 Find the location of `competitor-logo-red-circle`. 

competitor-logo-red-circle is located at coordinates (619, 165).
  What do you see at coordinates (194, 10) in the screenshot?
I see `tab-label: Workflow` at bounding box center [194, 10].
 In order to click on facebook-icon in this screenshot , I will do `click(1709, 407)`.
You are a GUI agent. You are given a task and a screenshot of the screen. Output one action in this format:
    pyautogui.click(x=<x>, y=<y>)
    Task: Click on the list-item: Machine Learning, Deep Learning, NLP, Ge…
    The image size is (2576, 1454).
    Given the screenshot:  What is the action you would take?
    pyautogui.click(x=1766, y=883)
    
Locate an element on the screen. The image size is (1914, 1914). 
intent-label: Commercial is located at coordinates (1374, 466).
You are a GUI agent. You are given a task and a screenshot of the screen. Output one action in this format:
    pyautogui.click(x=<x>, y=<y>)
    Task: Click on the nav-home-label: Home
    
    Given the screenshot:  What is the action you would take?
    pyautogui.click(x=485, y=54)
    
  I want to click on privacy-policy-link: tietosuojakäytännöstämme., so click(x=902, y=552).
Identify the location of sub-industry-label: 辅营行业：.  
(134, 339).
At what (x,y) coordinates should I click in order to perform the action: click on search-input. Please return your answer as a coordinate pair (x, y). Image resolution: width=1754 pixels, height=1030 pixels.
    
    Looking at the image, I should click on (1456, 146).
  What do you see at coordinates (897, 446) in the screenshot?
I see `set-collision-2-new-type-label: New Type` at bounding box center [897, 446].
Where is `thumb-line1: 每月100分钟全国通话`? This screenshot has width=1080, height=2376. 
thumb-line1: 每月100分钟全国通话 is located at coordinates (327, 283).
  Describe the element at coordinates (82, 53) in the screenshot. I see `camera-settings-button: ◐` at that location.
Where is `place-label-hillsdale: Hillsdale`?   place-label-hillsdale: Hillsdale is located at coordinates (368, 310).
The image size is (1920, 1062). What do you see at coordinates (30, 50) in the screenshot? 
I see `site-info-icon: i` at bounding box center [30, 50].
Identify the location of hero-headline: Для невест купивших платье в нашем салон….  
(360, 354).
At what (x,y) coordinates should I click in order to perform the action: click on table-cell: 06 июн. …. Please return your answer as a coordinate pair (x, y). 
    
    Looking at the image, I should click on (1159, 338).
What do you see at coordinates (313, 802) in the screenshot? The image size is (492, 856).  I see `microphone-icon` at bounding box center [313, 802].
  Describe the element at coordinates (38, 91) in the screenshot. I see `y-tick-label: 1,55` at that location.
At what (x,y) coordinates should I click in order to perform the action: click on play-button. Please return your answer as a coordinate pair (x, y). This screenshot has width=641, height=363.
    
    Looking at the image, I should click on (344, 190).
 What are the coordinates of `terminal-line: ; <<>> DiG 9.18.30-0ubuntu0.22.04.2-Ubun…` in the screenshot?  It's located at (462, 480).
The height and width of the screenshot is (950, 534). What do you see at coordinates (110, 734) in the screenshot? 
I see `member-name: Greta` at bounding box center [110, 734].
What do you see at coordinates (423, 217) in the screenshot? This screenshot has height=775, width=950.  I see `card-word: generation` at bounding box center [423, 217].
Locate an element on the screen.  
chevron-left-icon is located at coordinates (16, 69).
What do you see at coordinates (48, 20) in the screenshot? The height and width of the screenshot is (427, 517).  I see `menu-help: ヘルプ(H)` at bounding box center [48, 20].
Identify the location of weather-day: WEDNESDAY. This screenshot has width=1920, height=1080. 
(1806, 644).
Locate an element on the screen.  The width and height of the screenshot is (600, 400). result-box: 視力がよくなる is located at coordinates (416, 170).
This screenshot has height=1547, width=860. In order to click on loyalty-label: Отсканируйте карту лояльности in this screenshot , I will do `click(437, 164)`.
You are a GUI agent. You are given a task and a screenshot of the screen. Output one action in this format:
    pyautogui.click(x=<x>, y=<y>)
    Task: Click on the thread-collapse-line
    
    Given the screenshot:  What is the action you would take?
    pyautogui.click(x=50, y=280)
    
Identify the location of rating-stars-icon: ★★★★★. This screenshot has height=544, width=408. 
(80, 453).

^^^^

- [WHAT THIS TASK INVOLVES]: Rewrite all of the material above with every instance of "GUI agent" replaced by "screen assistant", leaving everything else unchanged.

- [SOLUTION TO THIS TASK]:
 Find the location of `competitor-logo-red-circle`. 

competitor-logo-red-circle is located at coordinates (619, 165).
  What do you see at coordinates (194, 10) in the screenshot?
I see `tab-label: Workflow` at bounding box center [194, 10].
 In order to click on facebook-icon in this screenshot , I will do `click(1709, 407)`.
You are a screen assistant. You are given a task and a screenshot of the screen. Output one action in this format:
    pyautogui.click(x=<x>, y=<y>)
    Task: Click on the list-item: Machine Learning, Deep Learning, NLP, Ge…
    The image size is (2576, 1454).
    Given the screenshot:  What is the action you would take?
    pyautogui.click(x=1766, y=883)
    
Locate an element on the screen. The image size is (1914, 1914). 
intent-label: Commercial is located at coordinates (1374, 466).
You are a screen assistant. You are given a task and a screenshot of the screen. Output one action in this format:
    pyautogui.click(x=<x>, y=<y>)
    Task: Click on the nav-home-label: Home
    
    Given the screenshot:  What is the action you would take?
    pyautogui.click(x=485, y=54)
    
  I want to click on privacy-policy-link: tietosuojakäytännöstämme., so click(x=902, y=552).
Identify the location of sub-industry-label: 辅营行业：.  
(134, 339).
At what (x,y) coordinates should I click in order to perform the action: click on search-input. Please return your answer as a coordinate pair (x, y). Image resolution: width=1754 pixels, height=1030 pixels.
    
    Looking at the image, I should click on (1456, 146).
  What do you see at coordinates (897, 446) in the screenshot?
I see `set-collision-2-new-type-label: New Type` at bounding box center [897, 446].
Where is `thumb-line1: 每月100分钟全国通话`? This screenshot has width=1080, height=2376. 
thumb-line1: 每月100分钟全国通话 is located at coordinates (327, 283).
  Describe the element at coordinates (82, 53) in the screenshot. I see `camera-settings-button: ◐` at that location.
Where is `place-label-hillsdale: Hillsdale`?   place-label-hillsdale: Hillsdale is located at coordinates (368, 310).
The image size is (1920, 1062). What do you see at coordinates (30, 50) in the screenshot? 
I see `site-info-icon: i` at bounding box center [30, 50].
Identify the location of hero-headline: Для невест купивших платье в нашем салон….  
(360, 354).
At what (x,y) coordinates should I click in order to perform the action: click on table-cell: 06 июн. …. Please return your answer as a coordinate pair (x, y). 
    
    Looking at the image, I should click on (1159, 338).
What do you see at coordinates (313, 802) in the screenshot? The image size is (492, 856).  I see `microphone-icon` at bounding box center [313, 802].
  Describe the element at coordinates (38, 91) in the screenshot. I see `y-tick-label: 1,55` at that location.
At what (x,y) coordinates should I click in order to perform the action: click on play-button. Please return your answer as a coordinate pair (x, y). This screenshot has width=641, height=363.
    
    Looking at the image, I should click on (344, 190).
 What are the coordinates of `terminal-line: ; <<>> DiG 9.18.30-0ubuntu0.22.04.2-Ubun…` in the screenshot?  It's located at (462, 480).
The height and width of the screenshot is (950, 534). What do you see at coordinates (110, 734) in the screenshot? 
I see `member-name: Greta` at bounding box center [110, 734].
What do you see at coordinates (423, 217) in the screenshot? This screenshot has height=775, width=950.  I see `card-word: generation` at bounding box center [423, 217].
Locate an element on the screen.  
chevron-left-icon is located at coordinates (16, 69).
What do you see at coordinates (48, 20) in the screenshot? The height and width of the screenshot is (427, 517).  I see `menu-help: ヘルプ(H)` at bounding box center [48, 20].
Identify the location of weather-day: WEDNESDAY. This screenshot has width=1920, height=1080. 
(1806, 644).
Locate an element on the screen.  The width and height of the screenshot is (600, 400). result-box: 視力がよくなる is located at coordinates (416, 170).
This screenshot has height=1547, width=860. In order to click on loyalty-label: Отсканируйте карту лояльности in this screenshot , I will do `click(437, 164)`.
You are a screen assistant. You are given a task and a screenshot of the screen. Output one action in this format:
    pyautogui.click(x=<x>, y=<y>)
    Task: Click on the thread-collapse-line
    
    Given the screenshot:  What is the action you would take?
    pyautogui.click(x=50, y=280)
    
Identify the location of rating-stars-icon: ★★★★★. This screenshot has height=544, width=408. 
(80, 453).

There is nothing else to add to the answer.